June 13, 2010 by namawinelake

To many people in the State, enforcement at NAMA should mean a couple of boyos going round with baseball bats and getting as much moolah out of the developers as possible – such is the widespread bad feeling towards developers who are blamed for bringing the country to its economic knees. NAMA on the other hand has more civilised ideas of enforcement which involve inviting developers to produce business plans to resolve the debt owed. NAMA should be clear about its remit – it only has to peruse the NAMA Act to see that its main objective is to get as much money back for the taxpayer as possible. Although many would like to see the developers getting a kicking, ultimately we want NAMA to be a financial success. Yet NAMA may be putting profit optimisation at risk by developing guidelines that play to public optics.

Any developer getting a copy of a confidential Construction Industry Federation circular, reported about in today’s Independent, might have reason to be confused. The circular says that member developers should work to adjust their lifestyles and that management costs built into developer business plans must be relate to the standards of an “ordinary lifestyle”.  It goes on to say that if they don’t adjust their lifestyles then they must accept the consequences. It is unclear to what extent, if any, the reported circular relies on guidance from NAMA. However it chimes with noises that have come out of NAMA before, for example NAMA CEO, Brendan McDonagh’s statement to the Oireachtas Joint Committee on Finance and the Public Service : “The strong view of the board of NAMA is that if somebody owes us money and is displaying obvious wealth almost in defiance of us, we will fight tooth and nail to recover the full amount.”

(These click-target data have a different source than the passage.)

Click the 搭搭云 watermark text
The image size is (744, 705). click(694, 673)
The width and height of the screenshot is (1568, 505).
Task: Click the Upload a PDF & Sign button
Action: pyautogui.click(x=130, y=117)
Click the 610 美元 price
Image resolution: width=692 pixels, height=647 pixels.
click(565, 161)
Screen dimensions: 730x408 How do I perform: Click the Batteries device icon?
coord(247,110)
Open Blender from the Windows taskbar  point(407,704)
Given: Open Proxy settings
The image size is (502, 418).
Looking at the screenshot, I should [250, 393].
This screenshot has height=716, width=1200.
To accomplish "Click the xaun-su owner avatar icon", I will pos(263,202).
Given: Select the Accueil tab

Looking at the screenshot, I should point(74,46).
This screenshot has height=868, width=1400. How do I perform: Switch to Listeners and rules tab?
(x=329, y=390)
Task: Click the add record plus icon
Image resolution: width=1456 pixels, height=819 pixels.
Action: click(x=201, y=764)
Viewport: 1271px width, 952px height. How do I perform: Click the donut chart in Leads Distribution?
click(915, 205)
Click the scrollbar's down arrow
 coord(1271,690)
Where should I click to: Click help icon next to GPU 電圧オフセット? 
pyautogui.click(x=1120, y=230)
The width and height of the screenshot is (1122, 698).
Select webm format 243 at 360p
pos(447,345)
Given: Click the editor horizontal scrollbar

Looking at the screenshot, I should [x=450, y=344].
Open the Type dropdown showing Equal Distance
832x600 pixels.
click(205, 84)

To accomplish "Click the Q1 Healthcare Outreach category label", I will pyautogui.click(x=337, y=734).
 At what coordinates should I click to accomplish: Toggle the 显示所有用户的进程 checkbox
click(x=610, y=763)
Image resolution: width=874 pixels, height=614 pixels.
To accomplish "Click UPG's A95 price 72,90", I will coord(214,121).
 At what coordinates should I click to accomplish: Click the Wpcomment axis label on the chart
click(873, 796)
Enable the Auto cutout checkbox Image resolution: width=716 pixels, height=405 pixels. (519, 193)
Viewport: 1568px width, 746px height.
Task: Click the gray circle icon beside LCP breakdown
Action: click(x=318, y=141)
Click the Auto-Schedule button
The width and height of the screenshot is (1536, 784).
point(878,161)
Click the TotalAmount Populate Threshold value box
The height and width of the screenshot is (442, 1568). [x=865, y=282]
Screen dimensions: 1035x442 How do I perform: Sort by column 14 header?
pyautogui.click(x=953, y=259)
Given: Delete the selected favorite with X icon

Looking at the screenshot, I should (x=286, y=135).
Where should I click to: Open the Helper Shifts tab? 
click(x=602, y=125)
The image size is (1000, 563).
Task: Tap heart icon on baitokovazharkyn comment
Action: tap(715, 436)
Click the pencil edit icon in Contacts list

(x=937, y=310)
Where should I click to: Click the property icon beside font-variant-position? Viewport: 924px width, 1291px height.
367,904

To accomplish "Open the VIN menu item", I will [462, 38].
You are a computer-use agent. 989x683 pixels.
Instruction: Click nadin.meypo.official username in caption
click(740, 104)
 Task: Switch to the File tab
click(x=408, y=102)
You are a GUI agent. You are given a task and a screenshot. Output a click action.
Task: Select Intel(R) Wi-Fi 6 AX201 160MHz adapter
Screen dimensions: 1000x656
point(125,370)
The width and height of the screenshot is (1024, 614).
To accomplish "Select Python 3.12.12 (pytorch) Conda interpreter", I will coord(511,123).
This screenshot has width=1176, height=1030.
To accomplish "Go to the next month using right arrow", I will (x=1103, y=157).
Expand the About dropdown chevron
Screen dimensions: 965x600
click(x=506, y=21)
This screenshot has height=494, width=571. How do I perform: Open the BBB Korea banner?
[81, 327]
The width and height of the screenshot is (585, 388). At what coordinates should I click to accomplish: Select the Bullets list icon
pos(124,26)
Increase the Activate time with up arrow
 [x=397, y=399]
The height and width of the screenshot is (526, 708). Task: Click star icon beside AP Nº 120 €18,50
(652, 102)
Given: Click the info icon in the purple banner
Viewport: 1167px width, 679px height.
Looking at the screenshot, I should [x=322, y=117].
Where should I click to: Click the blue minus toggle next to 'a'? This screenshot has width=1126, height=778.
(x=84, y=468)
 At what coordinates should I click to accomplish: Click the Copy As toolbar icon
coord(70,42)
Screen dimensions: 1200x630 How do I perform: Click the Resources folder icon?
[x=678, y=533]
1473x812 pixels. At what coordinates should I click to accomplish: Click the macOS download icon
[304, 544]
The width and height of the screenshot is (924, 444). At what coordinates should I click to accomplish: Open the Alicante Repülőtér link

Perhaps the best advice to any developer producing their business plan is to study the Monty Python “we were so poor” script (available here in full) in which a group of wealthy fine-wine-drinking men who’ve made it, recount how poor they once were, each one trying to outbid the other with tales of woe. Perhaps NAMA developers could borrow such imagery when presenting their business plans by emphasising to NAMA how impoverished they are now and how little their plans will improve their prospects.

On a more serious point, if NAMA receive two business plans. Developer A’s plan includes a €20 per hour management fee payable if their property sells for the long term economic value (LEV). Developer B’s plan doesn’t have a management fee but Developer B is to be paid 10% of the difference between the value achieved by the property less its LEV. It would actually be Developer B’s plan that presented the best financial plan for NAMA by reference to the LEV even though Developer B could end up with €millions more than Developer A. And given the usually-pivotal role of developers in finding buyers and doing deals, NAMA would want to deeply consider alienating a developer that might be able to maximise a property’s worth. Would NAMA knock back Developer B’s plan because the concept of him making substantial sums (even if NAMA’s overall financial performance is enhanced) creates such repulsive optics? NAMA’s language and CIF’s circular could certainly suggest this is the case. And that would be perverse.